# TEXT EXCERPT
=======
For the first few nights that I stayed there I slept normally and woke dry as I always did. The other boy, though, wet his bed every night, and in the morning he had to tell the nurses that his bed was wet.
I remember how anxious I was for him when he had to tell the nurses that he was wet. I was sure that he would be in trouble, and be shouted at and punished. But it never happened. The nurses were warm and lovely. They changed his bed and dressed him in clean pyjamas, and never said a harsh word to him.
I watched this every day and it confused me. I knew instinctively that if ever I had wet the bed at home I would have been in the worst kind of trouble. I would have been shouted at, shamed and smacked. It had never occurred to me that the harsh rules my parents lived by may not apply elsewhere. But now I seemed to have found myself in a place where the rules were different – where maybe even there were no rules.
Every day I watched this, and it confused me, but it fascinated me too. Slowly I began to feel that this was a special place where I could be safe from the fear of punishment that ruled the rest of my life. I began to feel the generous warmth and understanding of the nurses that looked after us. And I began to feel that it may even be safe for me to wet my bed too.
=======
# ENTRIES
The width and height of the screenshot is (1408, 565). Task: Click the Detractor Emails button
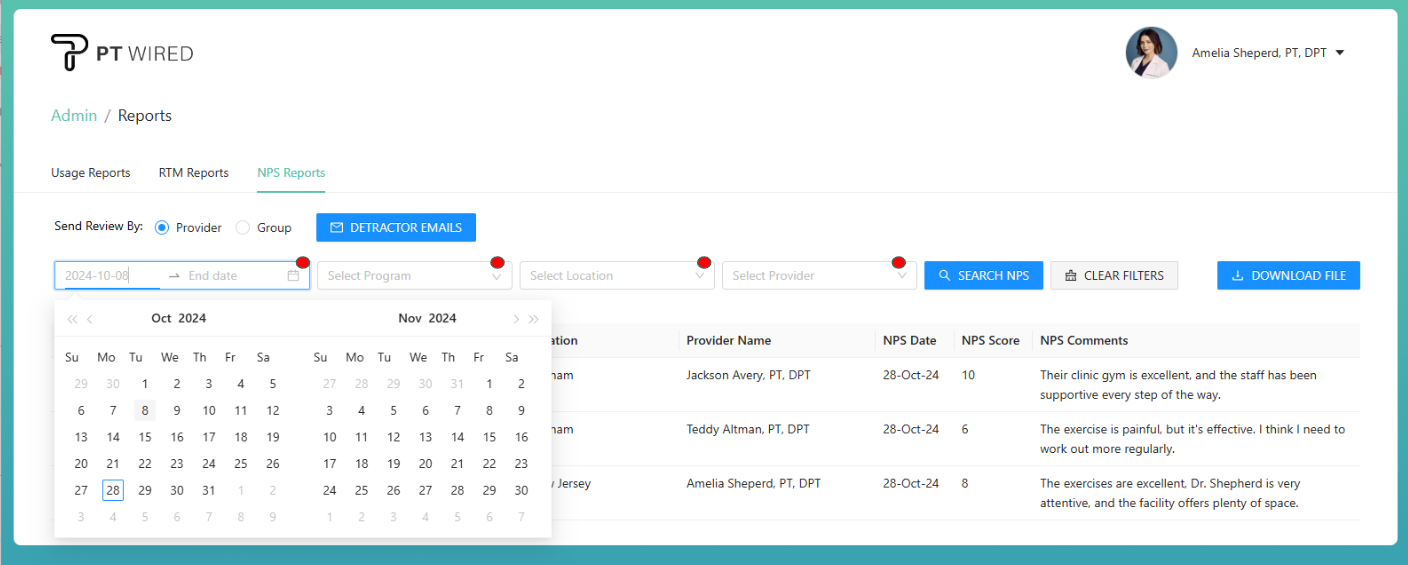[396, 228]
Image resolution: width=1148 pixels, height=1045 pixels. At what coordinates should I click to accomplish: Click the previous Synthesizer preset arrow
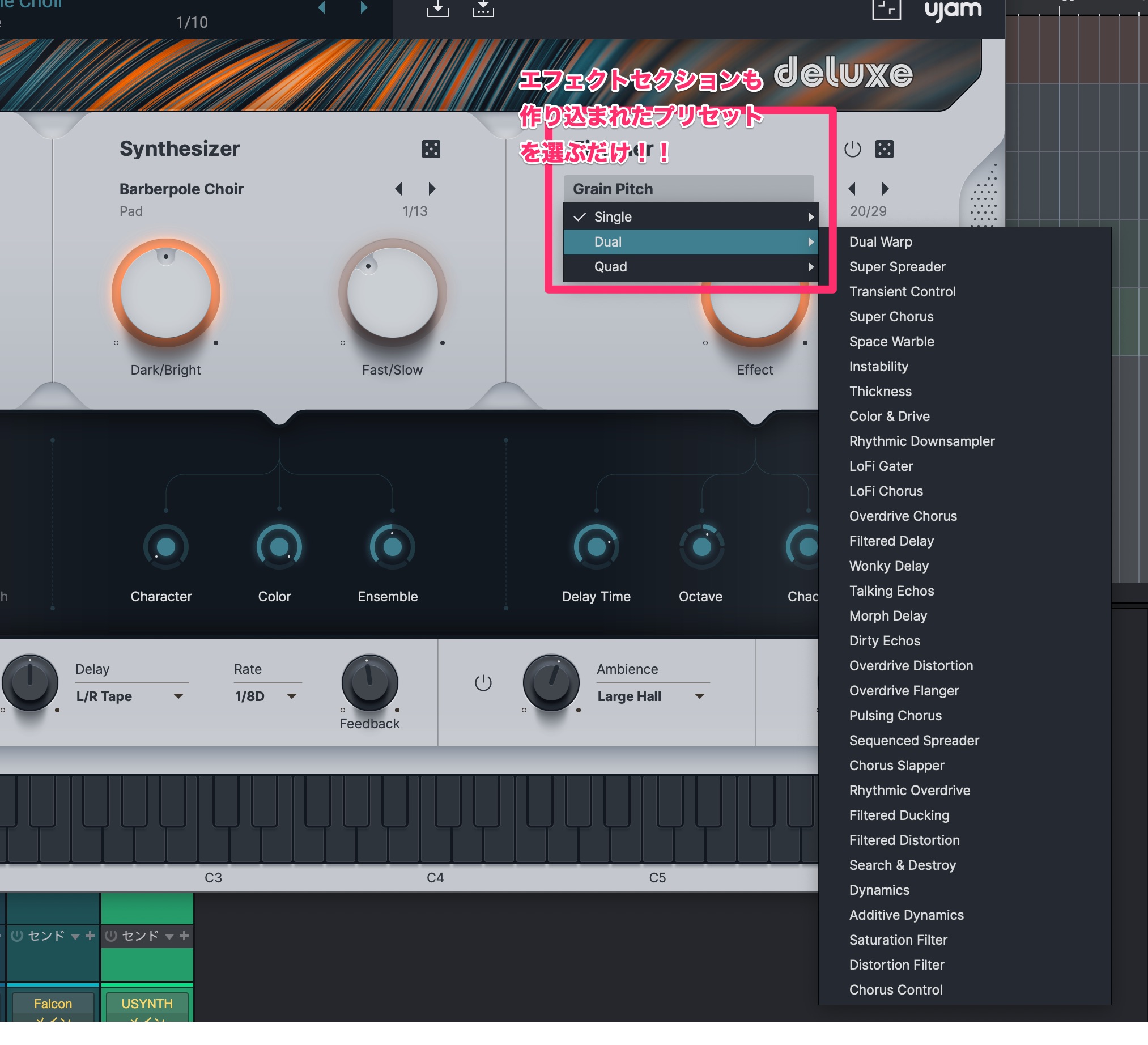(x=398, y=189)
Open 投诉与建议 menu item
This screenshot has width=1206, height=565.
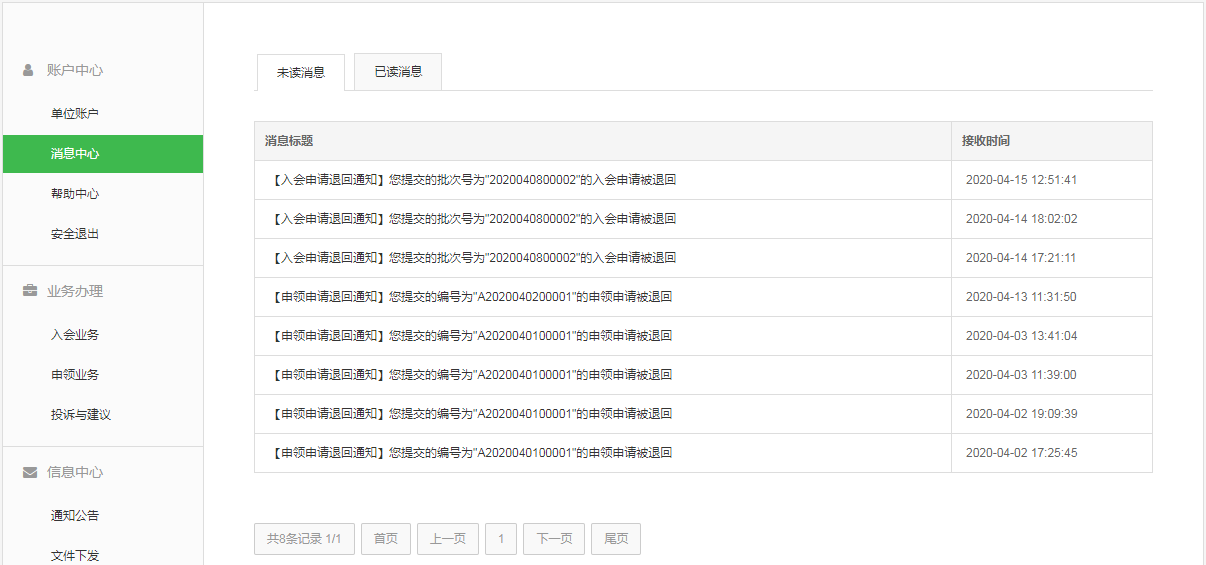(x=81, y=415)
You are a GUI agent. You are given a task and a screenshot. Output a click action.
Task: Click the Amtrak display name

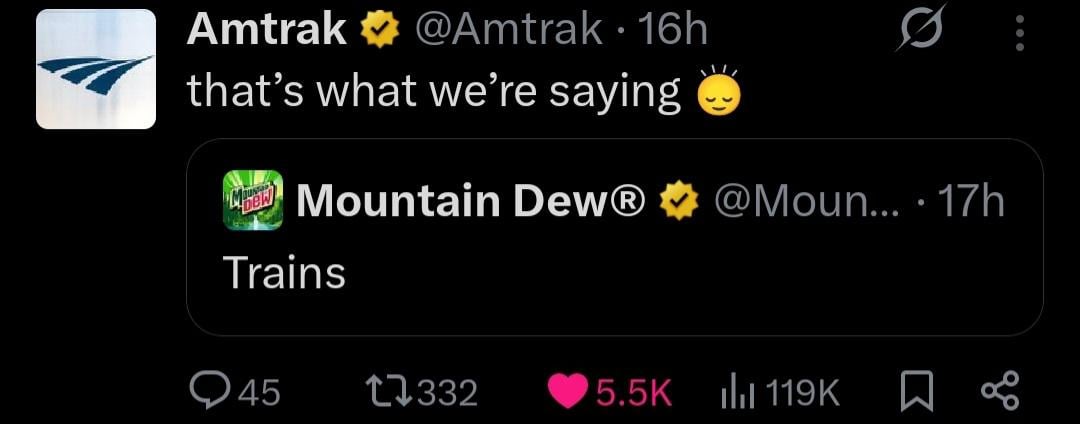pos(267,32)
=======
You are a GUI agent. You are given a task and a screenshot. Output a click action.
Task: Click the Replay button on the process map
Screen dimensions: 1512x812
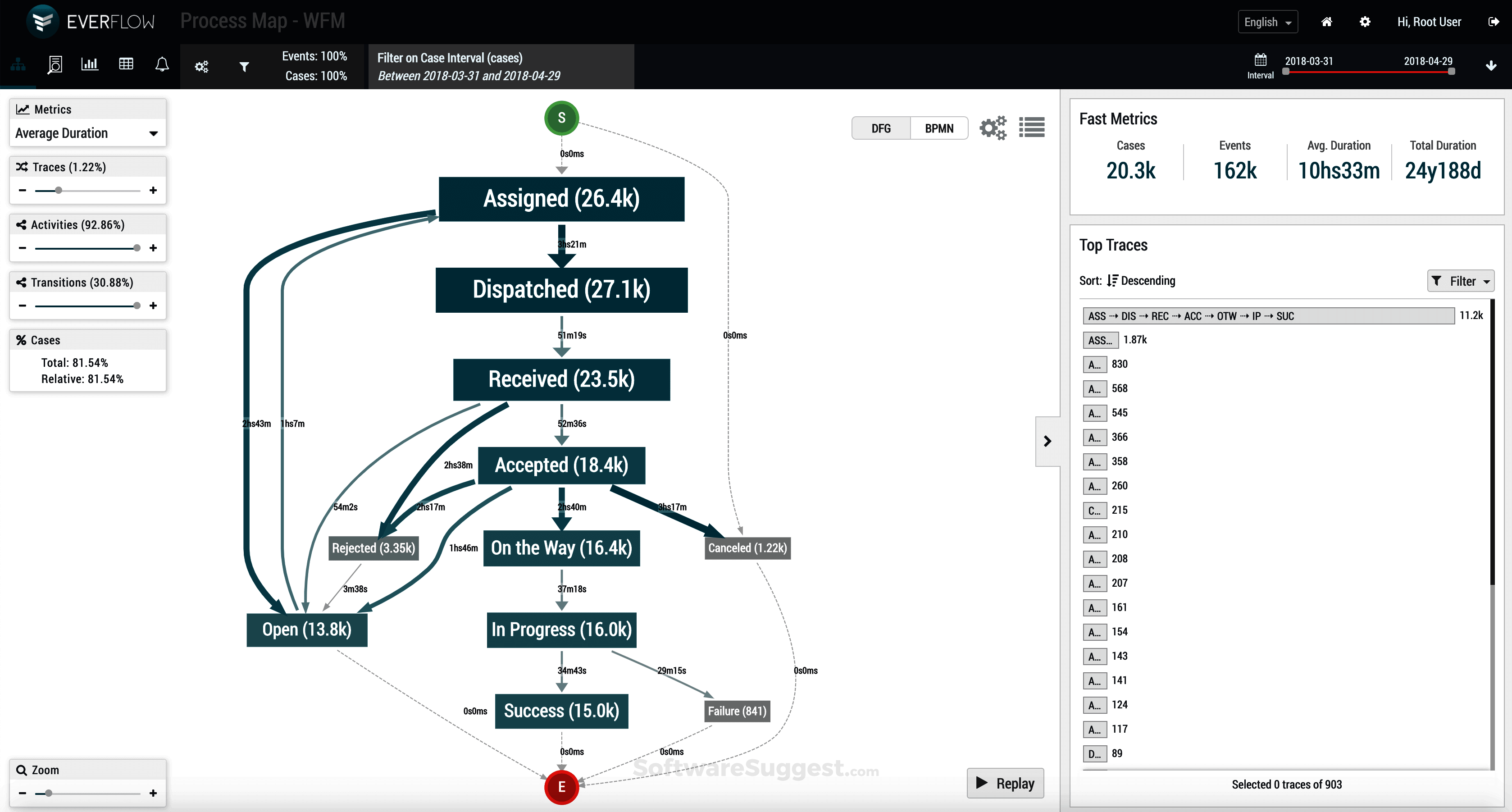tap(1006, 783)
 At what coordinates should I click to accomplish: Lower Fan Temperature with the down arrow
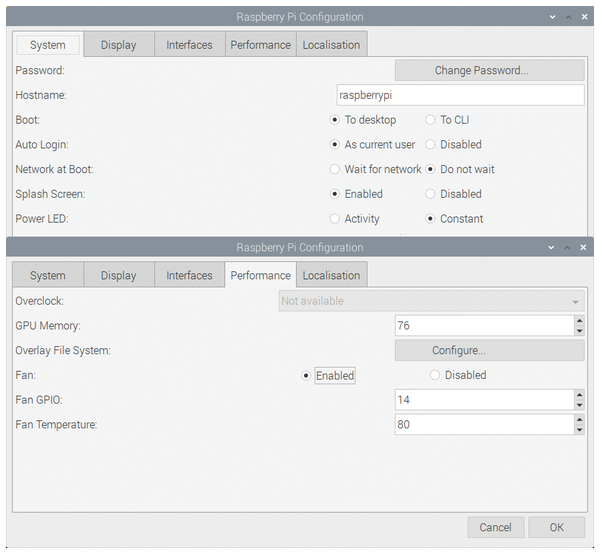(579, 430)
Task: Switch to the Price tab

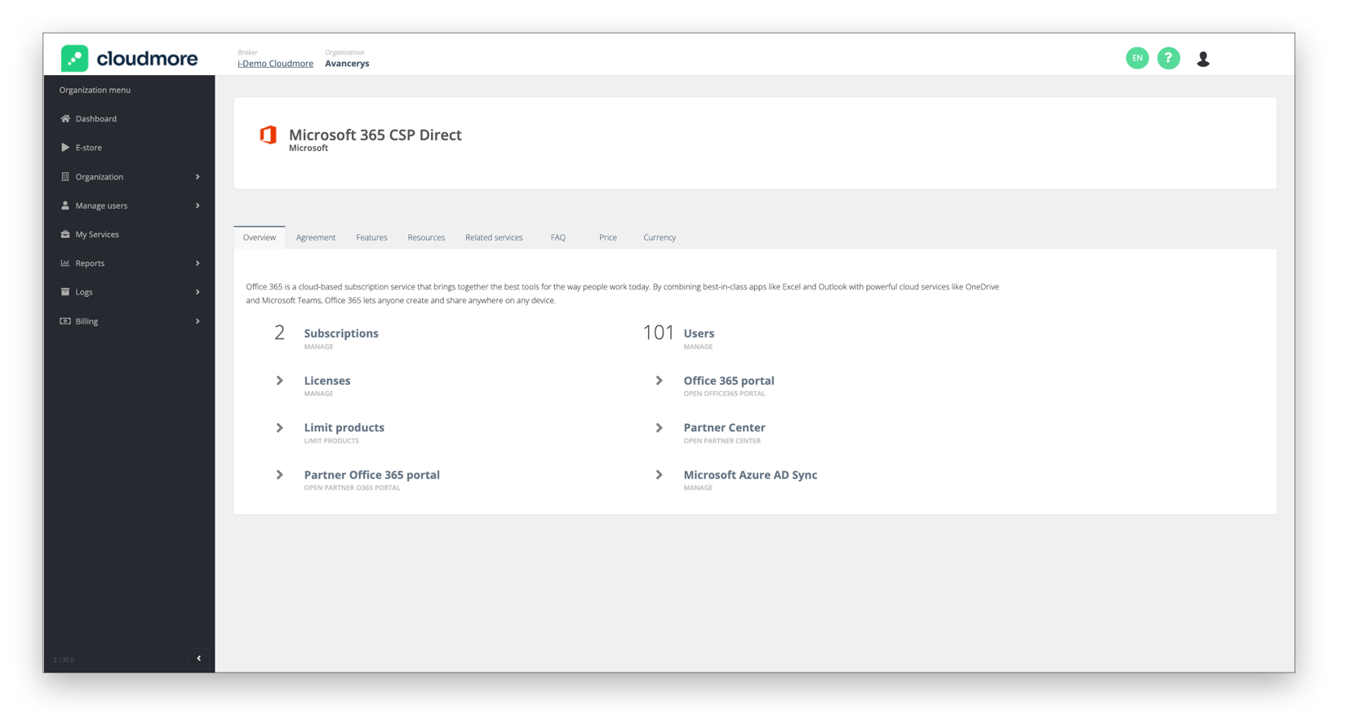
=======
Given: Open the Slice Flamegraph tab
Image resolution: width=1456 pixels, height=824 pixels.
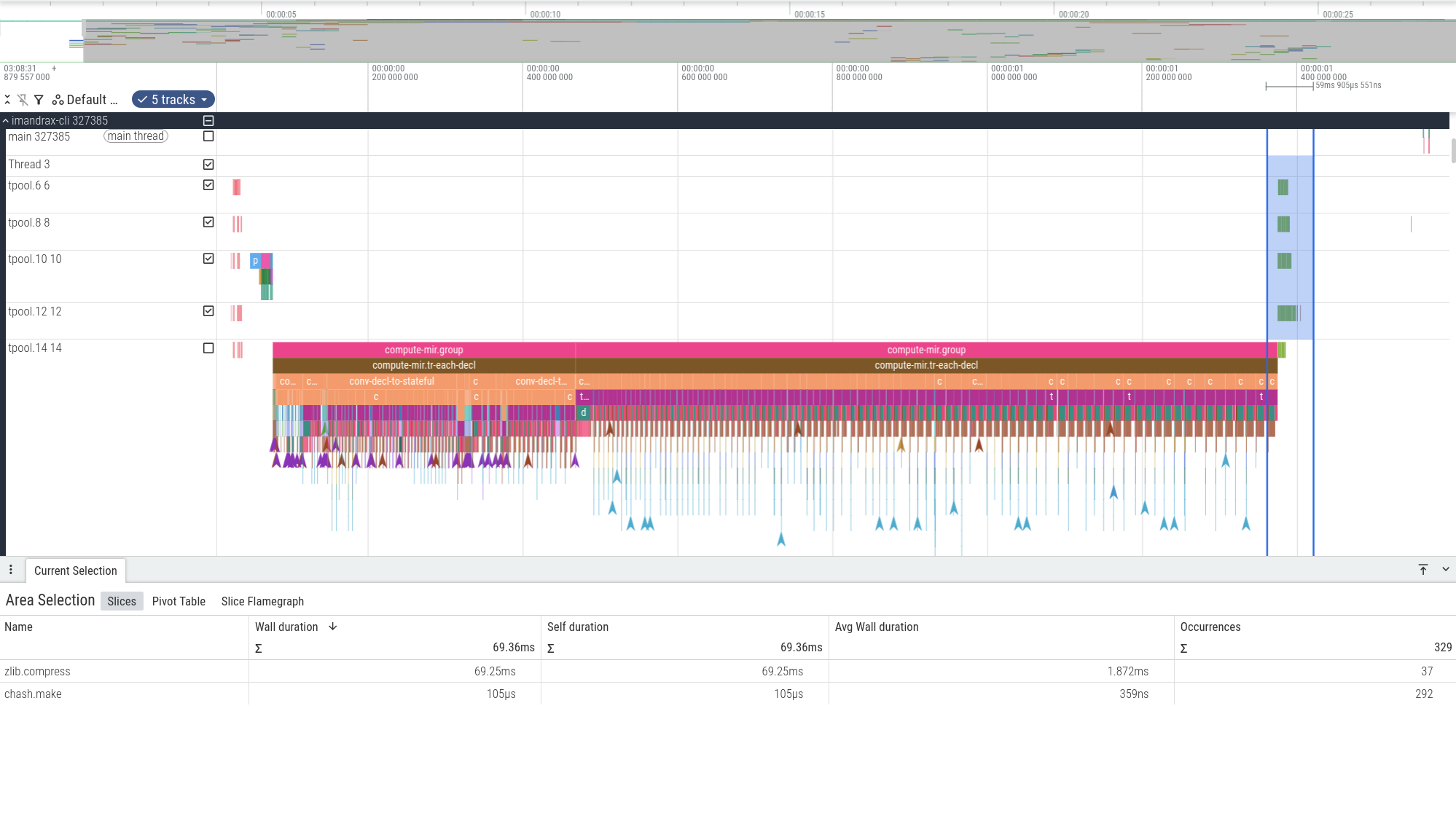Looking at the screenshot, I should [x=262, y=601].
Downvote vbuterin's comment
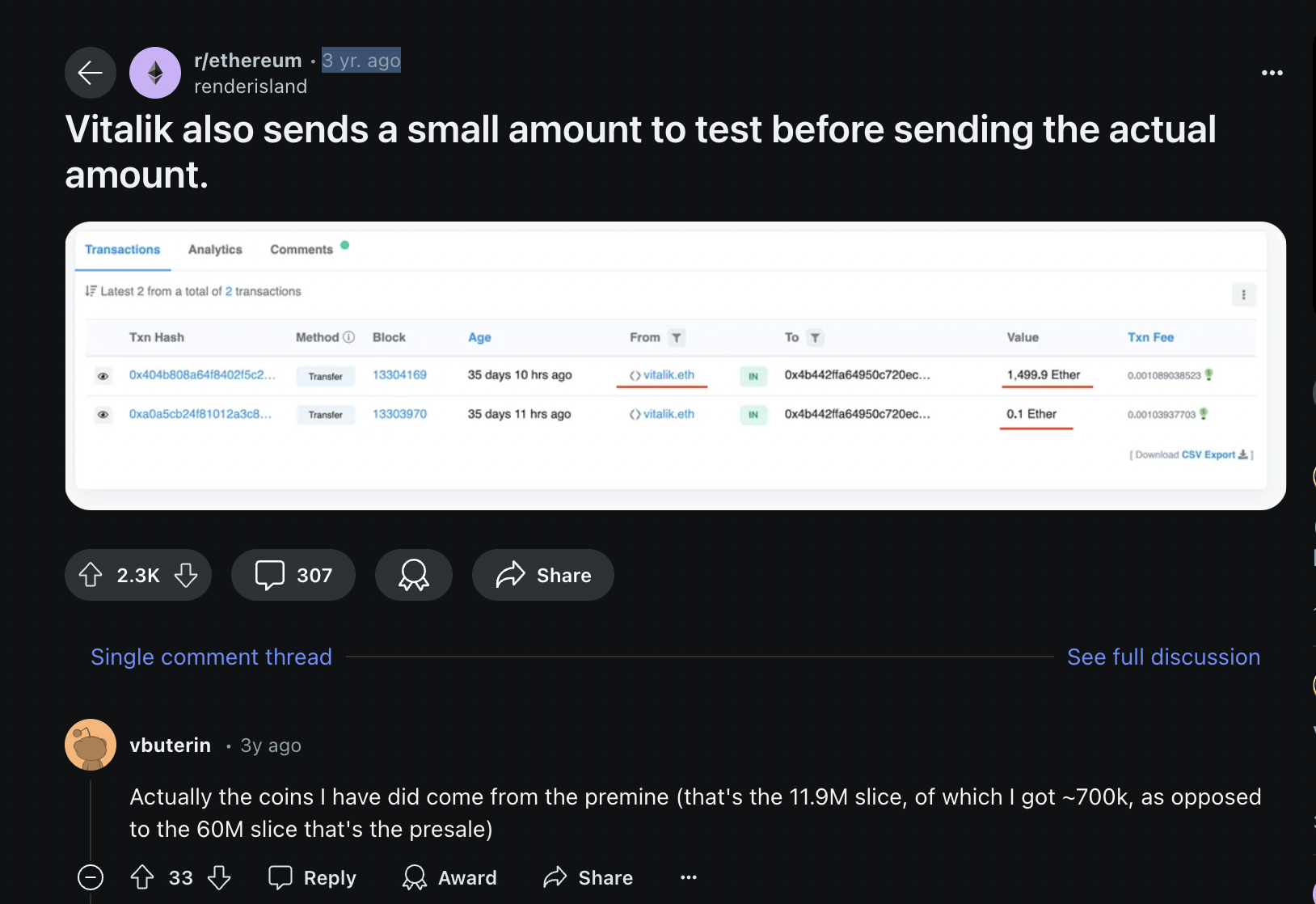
=======
# CHALLENGES
(a) Translate this sentence from the passage about the nurses into Spanish: "They changed his bed and dressed him in clean pyjamas, and never said a harsh word to him."
(b) Carry on the passage about the nurses from its last sentence.
The records have nothing to do with the passage about the nurses.

# ANSWERS TO THE EXERCISES
(a) Le cambiaban la cama, le ponían un pijama limpio y nunca le decían una palabra dura.

(b)
I’m sure that it wasn’t deliberate, at least not consciously deliberate. But the sense of safety, the freedom from fear, the belief in the acceptance of those looking after us, gradually seeped into me. Two days before I was due to go home I remember that I woke up and found that my bed was wet too.
And amazingly I was washed and dried, and put into clean fresh pyjamas and a fresh dry bed without a single harsh word. It was a revelation to me. I never felt so safe and accepted as I did then.
I suppose it was inevitable then, that the next morning I woke up to find myself wet once again.
These two nights were the only times that I ever wet the bed in my childhood. This was also the time that I felt most secure and accepted in my life. I remember the time well, and still treasure the specialness of that brief moment of freedom from fear and punishment. I often wonder if my fascination with wetting began during this special time when I broke one of my parent’s strictest rules and was given love and comfort in place of the punishment I had already learned to dread.